Lemma 6.15 (Transition Lemma). Let p : [n] → [n] be a permutation written in canonical cycle notation. Let g(p) be the permutation obtained from p by removing the parentheses and reading the entries as a permutation in the one-line notation. Then g is a bijection from the set Sn of all permutations on [n] onto Sn.

I apologize if it is an obvious statement, I just wanted to clarify that it is correct.

Answer 1

Here is the proof, from Bolker and Gleason, Counting Permuations.

It is well known that any permutation of A can be written as a product of disjoint cycles. This representation is not strictly unique because of ambiguities of order (e.g., (ab)(cd) and (dc)(ab) represent the same permutation). However, if a linear order relation is imposed on A, then we can pick out a canonical way to write a permutation of A as a product of cycles by observing the following rules :

(a) Even trivial cycles of length one are written.

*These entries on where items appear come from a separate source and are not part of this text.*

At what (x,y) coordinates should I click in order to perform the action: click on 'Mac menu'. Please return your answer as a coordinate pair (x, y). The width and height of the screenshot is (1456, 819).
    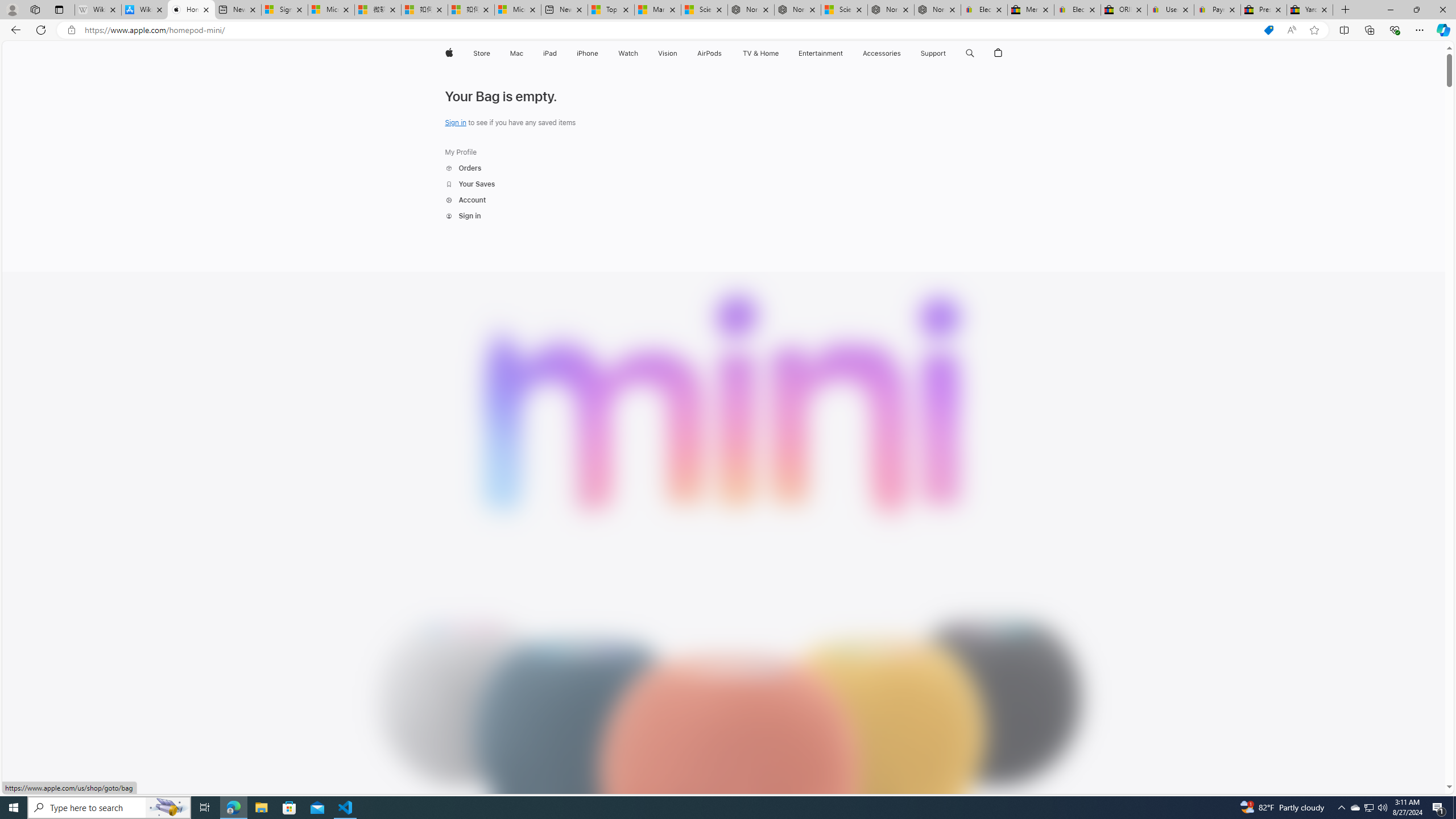
    Looking at the image, I should click on (524, 53).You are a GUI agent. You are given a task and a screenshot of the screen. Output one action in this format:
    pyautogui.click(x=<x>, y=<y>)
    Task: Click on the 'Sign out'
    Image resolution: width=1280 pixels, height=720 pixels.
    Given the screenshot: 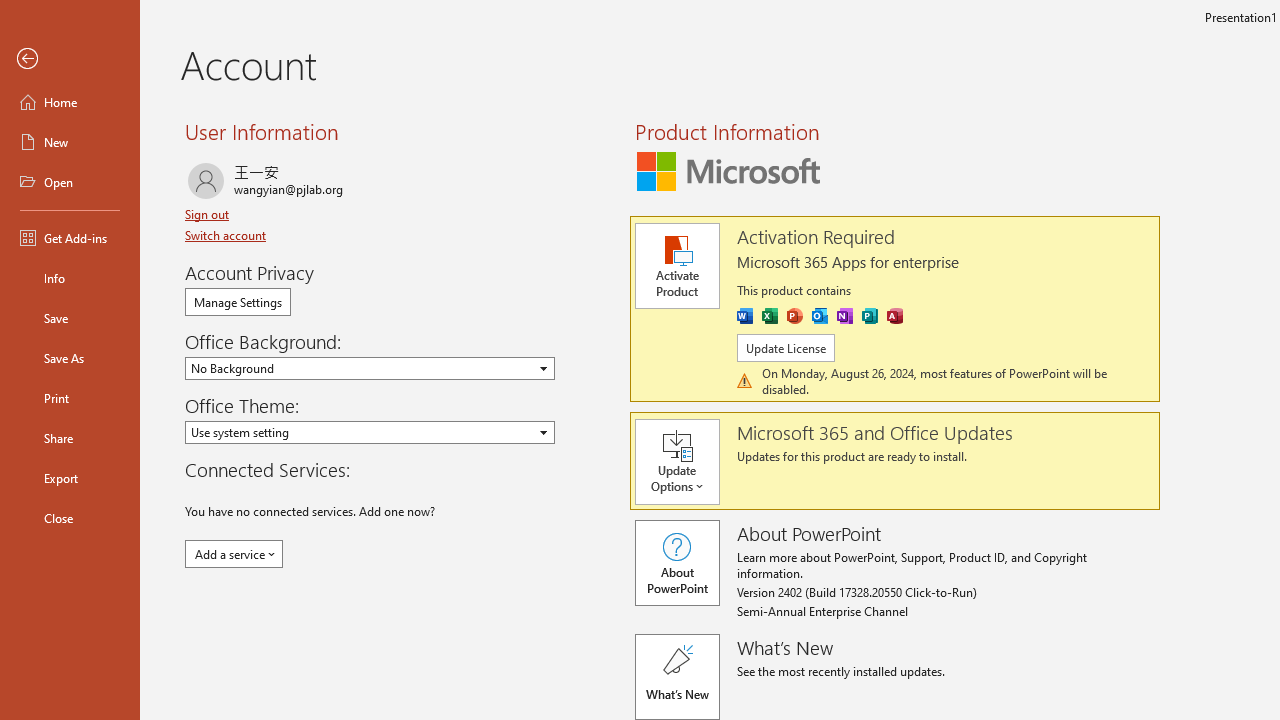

(b) Each cycle is written so that its least member occurs at the end.

(c) The cycles are written so that their least members increase.

Hence, if A = {a, b, c, d, e, f g} with alphabetical order, the permutation (a c e) (g d f) has the canonical form (c e a) (b) (f g d). Now in this canonical form the parentheses marking the cycle boundaries can be dispensed with; there is no loss of information if we write the above permutation simply as the arrangement c e a b f g d, because a cycle closes whenever we come to an element which precedes in the ordering of A all the elements that follow it in the arrangement. We obtain in this way a one-to-one correspondence between the arrangements of A and the permutations of A.

Answer 2

Think about it like this: If I knew the digits in your 5-digit laptop password but did not know the exact order they came in, how many guesses can I attempt to make, assuming I'm lazy and that first step itself took a lot of effort?

So I must type in a first digit. I have five options for this. Consider one of the options, like $4$ maybe. I have four more options left for the second digit. Let's say $3$. I'll then have 3 choices for the third digit and so on. Obviously, after four digits I only have one choice for the fifth digit.

Thus consider this: I have $5$ options for digit $1$, each of which branch out into $4$ possibilities for the second digit, $3$ for the third and so on.

By the way these are permutations because order matters. I won't gain access if I write the digits in the wrong way, otherwise I would have never bothered with this story in the first place.

Consider the branching then. $5$ into $4$ on and on it $1$. This maps our possibility space which becomes: $5 \cdot 4 \cdot 3 \cdot 2 \cdot 1$

Look familiar?